- Supplied text
··········
To what degree did you enjoy the process of learning, collaborating, teaching,
writing, experimenting, and so on? I'd wager you did enjoy some or many of
these... otherwise, it might have been a long slog. :/

Maybe the following story can convey part of my message. You might have seen
movies about a wily protagonist villain (or a flawed, tenuous partnership
between several) who meticulously plan to steal some priceless artifact from
some nearly-impregnable facility. What drives such people? I don't think it is
purely money -- there would be alternatives that would, rationally speaking,
generate more income, on a risk-adjusted basis. In the case of the ninja-suit
wearing infiltrator(s), I'd argue they fundamentally enjoy the process (the
preparation, the planning, the deferred gratification, the _meaning_ ).
Perhaps the same is true for people that pursue and complete a Ph.D. -- some
get a decent financial payout, but on average, I don't think the degree made
them better off financially compared to other alternatives (e.g. holding
together some rotting infrastructure with bailing wire). They value the title,
the activities, the identity, the community, the kind of work they do.
··········
[Items from a dataset]
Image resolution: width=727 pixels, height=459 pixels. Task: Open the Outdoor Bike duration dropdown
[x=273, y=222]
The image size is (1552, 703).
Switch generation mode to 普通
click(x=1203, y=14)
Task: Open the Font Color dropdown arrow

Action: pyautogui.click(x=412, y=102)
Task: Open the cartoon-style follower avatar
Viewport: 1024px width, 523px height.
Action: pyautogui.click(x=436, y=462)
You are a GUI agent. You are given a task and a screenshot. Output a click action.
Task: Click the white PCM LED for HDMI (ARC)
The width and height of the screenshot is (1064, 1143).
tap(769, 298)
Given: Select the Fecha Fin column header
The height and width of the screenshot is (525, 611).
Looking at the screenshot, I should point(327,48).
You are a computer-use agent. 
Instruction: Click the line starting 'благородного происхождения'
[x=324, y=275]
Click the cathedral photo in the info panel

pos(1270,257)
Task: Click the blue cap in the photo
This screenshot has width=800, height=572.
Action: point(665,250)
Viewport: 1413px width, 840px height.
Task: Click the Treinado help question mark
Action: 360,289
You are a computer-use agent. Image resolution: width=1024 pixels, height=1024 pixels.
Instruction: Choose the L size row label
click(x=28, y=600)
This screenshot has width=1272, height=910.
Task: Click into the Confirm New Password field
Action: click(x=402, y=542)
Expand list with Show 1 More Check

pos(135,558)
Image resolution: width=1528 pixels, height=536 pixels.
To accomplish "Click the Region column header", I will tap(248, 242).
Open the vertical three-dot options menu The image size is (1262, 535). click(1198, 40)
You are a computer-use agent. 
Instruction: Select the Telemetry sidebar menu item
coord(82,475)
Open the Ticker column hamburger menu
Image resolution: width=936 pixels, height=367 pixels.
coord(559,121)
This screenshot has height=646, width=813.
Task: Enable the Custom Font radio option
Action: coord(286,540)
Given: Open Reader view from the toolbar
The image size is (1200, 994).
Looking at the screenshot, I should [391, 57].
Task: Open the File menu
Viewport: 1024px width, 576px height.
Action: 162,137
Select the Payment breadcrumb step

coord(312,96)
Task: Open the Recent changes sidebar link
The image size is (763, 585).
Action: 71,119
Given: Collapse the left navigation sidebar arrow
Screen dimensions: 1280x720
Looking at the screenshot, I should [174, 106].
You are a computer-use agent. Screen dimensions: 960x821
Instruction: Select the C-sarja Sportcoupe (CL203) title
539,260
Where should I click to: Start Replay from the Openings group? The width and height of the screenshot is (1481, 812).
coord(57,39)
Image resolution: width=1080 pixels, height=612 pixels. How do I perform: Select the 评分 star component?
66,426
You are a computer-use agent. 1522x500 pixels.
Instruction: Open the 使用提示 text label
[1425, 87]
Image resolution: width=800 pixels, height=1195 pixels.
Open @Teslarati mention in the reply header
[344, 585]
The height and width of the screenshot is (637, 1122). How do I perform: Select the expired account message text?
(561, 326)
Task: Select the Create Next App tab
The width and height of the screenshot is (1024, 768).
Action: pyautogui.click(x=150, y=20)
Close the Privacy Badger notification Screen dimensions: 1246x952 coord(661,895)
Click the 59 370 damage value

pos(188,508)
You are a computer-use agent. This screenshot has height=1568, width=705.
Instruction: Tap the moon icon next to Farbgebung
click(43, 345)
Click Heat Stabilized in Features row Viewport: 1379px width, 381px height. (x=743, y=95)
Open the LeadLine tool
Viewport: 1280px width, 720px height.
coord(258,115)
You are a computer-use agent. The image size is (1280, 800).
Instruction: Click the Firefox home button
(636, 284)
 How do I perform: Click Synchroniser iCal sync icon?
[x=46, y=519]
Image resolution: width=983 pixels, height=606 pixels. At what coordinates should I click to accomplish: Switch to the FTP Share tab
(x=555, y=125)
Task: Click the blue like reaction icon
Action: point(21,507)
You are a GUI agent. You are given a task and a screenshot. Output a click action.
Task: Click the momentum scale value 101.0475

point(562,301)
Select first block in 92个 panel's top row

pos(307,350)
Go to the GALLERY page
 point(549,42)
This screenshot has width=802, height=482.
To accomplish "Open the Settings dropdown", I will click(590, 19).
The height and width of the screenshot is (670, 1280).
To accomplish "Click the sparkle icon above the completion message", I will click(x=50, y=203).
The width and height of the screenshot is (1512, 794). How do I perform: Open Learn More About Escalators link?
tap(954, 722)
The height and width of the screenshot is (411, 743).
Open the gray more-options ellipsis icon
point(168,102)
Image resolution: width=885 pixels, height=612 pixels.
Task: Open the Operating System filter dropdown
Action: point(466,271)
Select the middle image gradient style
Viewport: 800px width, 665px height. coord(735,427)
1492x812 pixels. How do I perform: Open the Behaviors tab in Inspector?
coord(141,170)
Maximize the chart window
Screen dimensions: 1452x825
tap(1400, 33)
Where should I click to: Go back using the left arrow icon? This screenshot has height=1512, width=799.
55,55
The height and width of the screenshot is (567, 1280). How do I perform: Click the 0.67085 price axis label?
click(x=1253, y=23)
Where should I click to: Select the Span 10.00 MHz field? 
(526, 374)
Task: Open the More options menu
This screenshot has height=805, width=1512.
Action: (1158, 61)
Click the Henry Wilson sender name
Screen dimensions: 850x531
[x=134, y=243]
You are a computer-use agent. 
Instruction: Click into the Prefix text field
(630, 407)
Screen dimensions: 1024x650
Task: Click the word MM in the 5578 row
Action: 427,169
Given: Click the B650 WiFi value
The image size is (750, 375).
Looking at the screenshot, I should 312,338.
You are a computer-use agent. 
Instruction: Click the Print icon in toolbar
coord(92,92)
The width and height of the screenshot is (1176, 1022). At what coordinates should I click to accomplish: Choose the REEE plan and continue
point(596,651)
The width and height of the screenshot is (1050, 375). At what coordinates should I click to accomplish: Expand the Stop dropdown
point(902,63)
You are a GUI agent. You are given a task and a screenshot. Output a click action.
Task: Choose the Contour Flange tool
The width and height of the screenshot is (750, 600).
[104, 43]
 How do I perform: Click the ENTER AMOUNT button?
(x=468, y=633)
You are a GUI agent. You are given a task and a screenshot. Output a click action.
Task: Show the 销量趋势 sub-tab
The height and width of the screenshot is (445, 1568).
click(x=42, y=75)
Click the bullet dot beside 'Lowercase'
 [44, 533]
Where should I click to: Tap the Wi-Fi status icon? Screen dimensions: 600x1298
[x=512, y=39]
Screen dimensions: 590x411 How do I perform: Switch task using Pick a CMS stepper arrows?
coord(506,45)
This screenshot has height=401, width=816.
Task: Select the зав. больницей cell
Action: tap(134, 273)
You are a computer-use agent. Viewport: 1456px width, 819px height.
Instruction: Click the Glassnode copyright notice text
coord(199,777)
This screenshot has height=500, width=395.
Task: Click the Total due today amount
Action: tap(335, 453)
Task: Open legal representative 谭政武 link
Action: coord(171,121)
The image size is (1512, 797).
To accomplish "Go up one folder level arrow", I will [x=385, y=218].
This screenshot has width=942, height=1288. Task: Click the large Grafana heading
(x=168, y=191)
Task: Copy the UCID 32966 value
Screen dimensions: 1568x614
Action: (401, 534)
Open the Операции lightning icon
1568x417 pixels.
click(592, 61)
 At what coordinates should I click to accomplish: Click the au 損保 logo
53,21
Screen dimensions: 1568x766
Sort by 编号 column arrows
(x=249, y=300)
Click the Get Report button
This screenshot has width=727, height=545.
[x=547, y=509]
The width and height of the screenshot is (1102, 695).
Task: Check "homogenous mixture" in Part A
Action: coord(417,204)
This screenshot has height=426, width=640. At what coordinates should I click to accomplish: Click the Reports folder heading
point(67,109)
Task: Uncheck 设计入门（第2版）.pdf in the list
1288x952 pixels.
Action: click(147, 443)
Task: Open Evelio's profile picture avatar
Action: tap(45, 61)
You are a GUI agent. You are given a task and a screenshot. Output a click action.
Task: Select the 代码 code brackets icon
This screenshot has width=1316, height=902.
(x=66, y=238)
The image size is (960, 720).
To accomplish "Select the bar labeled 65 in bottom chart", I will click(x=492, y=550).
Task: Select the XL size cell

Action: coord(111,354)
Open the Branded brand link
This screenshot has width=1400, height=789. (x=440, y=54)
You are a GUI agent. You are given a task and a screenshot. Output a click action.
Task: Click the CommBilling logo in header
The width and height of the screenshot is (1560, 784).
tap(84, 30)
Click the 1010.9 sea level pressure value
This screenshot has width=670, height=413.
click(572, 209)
··········
Reproduce the forum post above between "Perhaps the same" and "work they do.", inclusive, word for word.

Perhaps the same is true for people that pursue and complete a Ph.D. -- some
get a decent financial payout, but on average, I don't think the degree made
them better off financially compared to other alternatives (e.g. holding
together some rotting infrastructure with bailing wire). They value the title,
the activities, the identity, the community, the kind of work they do.